TASK INSTRUCTIONS:
1 – Reproduce the blog passage word for word, beginning at "Now that I've" and stopping after "what you think.".
2 – Please write the next part of the blog passage, picking up right after its final sentence.

Another fine recipe for a martini, this time from the elaborately curlicued and filigreed work of gastronomic fiction that is John Lanchester's The Debt to Pleasure.
In what I subsequently came to think of as my aesthetic period, during my early and mid-twenties, I used to serve a seven-to-one martini of Beefeater gin and Noilly Prat vermouth, stirred with large ice cubes and then poured into chilled cocktail glasses; twist of lemon on top, releasing a fine invisible spray of citric juices. As a subsequent refinement I borrowed W.H.Auden's technique of mixing the vermouth and gin at lunchtime (though the great poet himself used vodka) and leaving the mixture in the freezer to attain that wonderful jellified texture of alcohol chilled to below the point at which water freezes. The absence of ice means that the Auden martini is not diluted in any way, and thus truly earns the drink its sobriquet 'the silver bullet'.

7.06.2011

Tumbling Away

Just a little while ago, I stopped my food-in-art-and-culture blog and slowed down on the translation blog, thinking I didn't have the enthusiasm to maintain three separate instances of creativity. Shortly thereafter I got withdrawal symptoms, and succumbed finally. A graphical J O S T A M O N appears somewhat magically at Tumblr to archive images (for now, mine) that I find of particular interest.

Now that I've posted half a dozen times at that site, several lacunae present themselves. It has a lovely graphical display, but its formatting capabilities are sadly lacking. And then I observed that of the thousands of pictures in my collection, there's scarcely a dozen that I'm really fond of. So I might run out of material before the end of the month. Wouldn't that be something?

Please take a look, if you like, and do let me know what you think.

7.05.2011

Sports Day

Unlike other pusillanimous schools where competition is frowned upon and everyone is concerned about children's sense of self-worth, the boy's school is fairly rough and tough, and sports day is as fiercely competitive as one would like. Among the senior students, that is; the juniors are a bit more lax.

I took a day off work to see what all the excitement was about. I had missed last year's do, and was rather keen to see what all the moolah I was shelling out in private education was doing for the boy's sportiness. Fair play, that traditionally British norm, and giving it one's uttermost was evident all over the field.

In the case of the little fellow, there was more emphasis on the former attribute than on the latter. He has such a perfect understanding of fair play that he scarcely bestirred himself to outrace his classmates. In his heats for the obstacle course, he ran languidly, grinning happily at the spectators, casually bringing up the rear. While the winners scarpered off to get their medals, he dashed back to the starting line at a considerably quicker pace than his race. He then waved at us.

His next race was a relay. Ever helpfully, he offered to run the last leg. Owing to some mix-up or the other, his team ended up with more runners than the others. After the last of the other teams scrambled home, the boy got his hands on baton. He then ran - grinning happily again - to the finish line, scarcely touched it, and rushed back to join his team. By then, of course, everyone's attention had moved on to the other competitions taking place elsewhere on the field.

DATA UNDER STUDY:

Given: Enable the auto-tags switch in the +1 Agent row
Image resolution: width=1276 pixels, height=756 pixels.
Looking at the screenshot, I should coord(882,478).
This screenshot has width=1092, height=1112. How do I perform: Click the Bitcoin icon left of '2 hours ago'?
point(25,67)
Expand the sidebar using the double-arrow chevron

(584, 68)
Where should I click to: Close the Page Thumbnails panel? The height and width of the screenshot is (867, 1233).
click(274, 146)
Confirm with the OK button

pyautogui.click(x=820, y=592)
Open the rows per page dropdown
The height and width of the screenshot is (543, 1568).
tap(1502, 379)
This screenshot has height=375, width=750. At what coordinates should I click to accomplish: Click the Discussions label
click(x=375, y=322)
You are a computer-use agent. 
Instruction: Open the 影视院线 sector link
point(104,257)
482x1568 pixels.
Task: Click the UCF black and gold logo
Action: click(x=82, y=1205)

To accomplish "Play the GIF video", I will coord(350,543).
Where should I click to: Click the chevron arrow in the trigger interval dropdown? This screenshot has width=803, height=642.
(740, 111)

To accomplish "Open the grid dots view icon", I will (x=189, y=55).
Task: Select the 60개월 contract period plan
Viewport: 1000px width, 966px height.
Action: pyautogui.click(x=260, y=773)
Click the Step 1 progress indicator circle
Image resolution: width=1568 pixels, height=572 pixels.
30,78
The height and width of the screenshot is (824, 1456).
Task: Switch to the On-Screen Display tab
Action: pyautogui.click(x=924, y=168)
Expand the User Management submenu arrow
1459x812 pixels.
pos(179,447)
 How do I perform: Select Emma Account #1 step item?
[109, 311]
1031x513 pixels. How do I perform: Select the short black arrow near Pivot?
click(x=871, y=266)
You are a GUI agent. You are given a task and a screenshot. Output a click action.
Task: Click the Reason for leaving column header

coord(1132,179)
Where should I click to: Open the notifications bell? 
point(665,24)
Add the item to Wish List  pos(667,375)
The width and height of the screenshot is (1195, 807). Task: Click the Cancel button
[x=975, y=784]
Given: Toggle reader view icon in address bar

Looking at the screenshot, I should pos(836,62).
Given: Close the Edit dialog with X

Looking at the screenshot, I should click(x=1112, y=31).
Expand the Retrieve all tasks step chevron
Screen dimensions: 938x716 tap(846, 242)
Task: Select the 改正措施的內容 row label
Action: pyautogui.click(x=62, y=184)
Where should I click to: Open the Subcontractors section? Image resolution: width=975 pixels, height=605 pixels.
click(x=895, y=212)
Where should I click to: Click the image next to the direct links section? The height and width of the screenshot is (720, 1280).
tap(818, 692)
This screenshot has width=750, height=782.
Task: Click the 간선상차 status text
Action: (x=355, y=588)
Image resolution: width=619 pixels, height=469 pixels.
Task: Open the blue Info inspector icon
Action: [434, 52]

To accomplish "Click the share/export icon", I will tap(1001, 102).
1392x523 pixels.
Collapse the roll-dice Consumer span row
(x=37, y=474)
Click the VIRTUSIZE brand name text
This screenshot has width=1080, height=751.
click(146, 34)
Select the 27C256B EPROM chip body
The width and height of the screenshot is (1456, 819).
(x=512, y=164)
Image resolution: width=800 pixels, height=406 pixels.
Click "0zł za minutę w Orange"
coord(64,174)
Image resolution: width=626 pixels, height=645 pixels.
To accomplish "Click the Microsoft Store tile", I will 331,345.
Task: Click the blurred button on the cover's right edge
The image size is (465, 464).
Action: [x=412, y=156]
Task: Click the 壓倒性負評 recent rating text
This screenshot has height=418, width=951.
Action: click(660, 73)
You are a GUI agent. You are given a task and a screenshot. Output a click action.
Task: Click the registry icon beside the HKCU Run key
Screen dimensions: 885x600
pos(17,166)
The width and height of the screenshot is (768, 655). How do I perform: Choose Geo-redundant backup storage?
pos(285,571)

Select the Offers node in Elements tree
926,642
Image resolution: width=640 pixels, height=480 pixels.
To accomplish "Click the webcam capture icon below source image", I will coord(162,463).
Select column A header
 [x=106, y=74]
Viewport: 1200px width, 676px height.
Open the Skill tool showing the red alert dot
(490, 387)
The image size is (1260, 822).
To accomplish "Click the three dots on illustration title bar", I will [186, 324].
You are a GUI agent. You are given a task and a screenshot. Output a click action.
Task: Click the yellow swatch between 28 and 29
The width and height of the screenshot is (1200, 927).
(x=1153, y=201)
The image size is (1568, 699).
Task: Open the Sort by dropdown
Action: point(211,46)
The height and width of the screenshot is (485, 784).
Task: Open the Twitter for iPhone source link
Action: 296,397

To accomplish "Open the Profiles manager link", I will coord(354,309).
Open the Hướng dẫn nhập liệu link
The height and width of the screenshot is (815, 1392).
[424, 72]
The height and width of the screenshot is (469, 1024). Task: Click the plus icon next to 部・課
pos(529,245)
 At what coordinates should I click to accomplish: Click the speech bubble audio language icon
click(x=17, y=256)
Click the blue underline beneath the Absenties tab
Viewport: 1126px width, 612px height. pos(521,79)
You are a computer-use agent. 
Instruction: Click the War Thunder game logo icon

OUTPUTS FOR THE TASKS:
1 –
Now that I've posted half a dozen times at that site, several lacunae present themselves. It has a lovely graphical display, but its formatting capabilities are sadly lacking. And then I observed that of the thousands of pictures in my collection, there's scarcely a dozen that I'm really fond of. So I might run out of material before the end of the month. Wouldn't that be something?

Please take a look, if you like, and do let me know what you think.

2 –
What a peculiar organisation, observed the wife. In her time, the sports day took place in a stadium in Kuwait, complete with march past and sequentially arranged competition. She was a champion runner-up, perpetually coming second in the sprints and long jump. (She never ceases to rub this in my face.) The boy's sports day, on the other hand, was a cheerful riot of parallel races. Shortly after the relay, he and his classmates were hurried to another side of the field for the tennis ball throw. Most of his classmates appeared to be rather ineffectual chuckers of the ball, spraying it in random directions. There were a couple of boys, however, who hurled it in masterful fashion. We clapped laconically; the parents of the successful boys screamed themselves hoarse. My boy's performance was strictly middle-of-the-pack.

The parents were then invited to a tug-of-war. The idea was for parents of kids from the same house to be on the same team. By the time I hurried over to my son's house team, it had lost the tug-of-war. The boy was not concerned - he only wanted to see me participate. So I joined another house and pulled so prodigiously that we won in less than a minute. The boy shrieked in celebration, jumped on me, and then went off in search of the bouncy castle.

My own stellar athletic career was kindled in middle school. I remember a 200 metre race in my fifth grade. I ran against a fat fellow, a little fellow and a tall fellow. The fat fellow and the little fellow handily beat me, and the tall fellow brought up the rear. I was incensed to discover that there was no third prize. 

At short put, I competed against the fat fellow and the tall fellow. The former tossed the iron ball as though it was a tennis ball; the latter had arms long enough that by the time the ball left his hand, it was already farther away than my first effort. I figured that I could only beat them by using brains instead of brawn. Having read somewhere that projecting the ball at a 45 degree angle would send it farther off for the same unit of effort, and using my legs for liftoff rather than my spindly arms, I hurled the ball so felicitously that even the headmaster stopped to gape.

'Disqualified,' intoned the sports master. I had stepped over the line. Disheartened, my third attempt was particularly putrid.

And that was the end of my athletics career.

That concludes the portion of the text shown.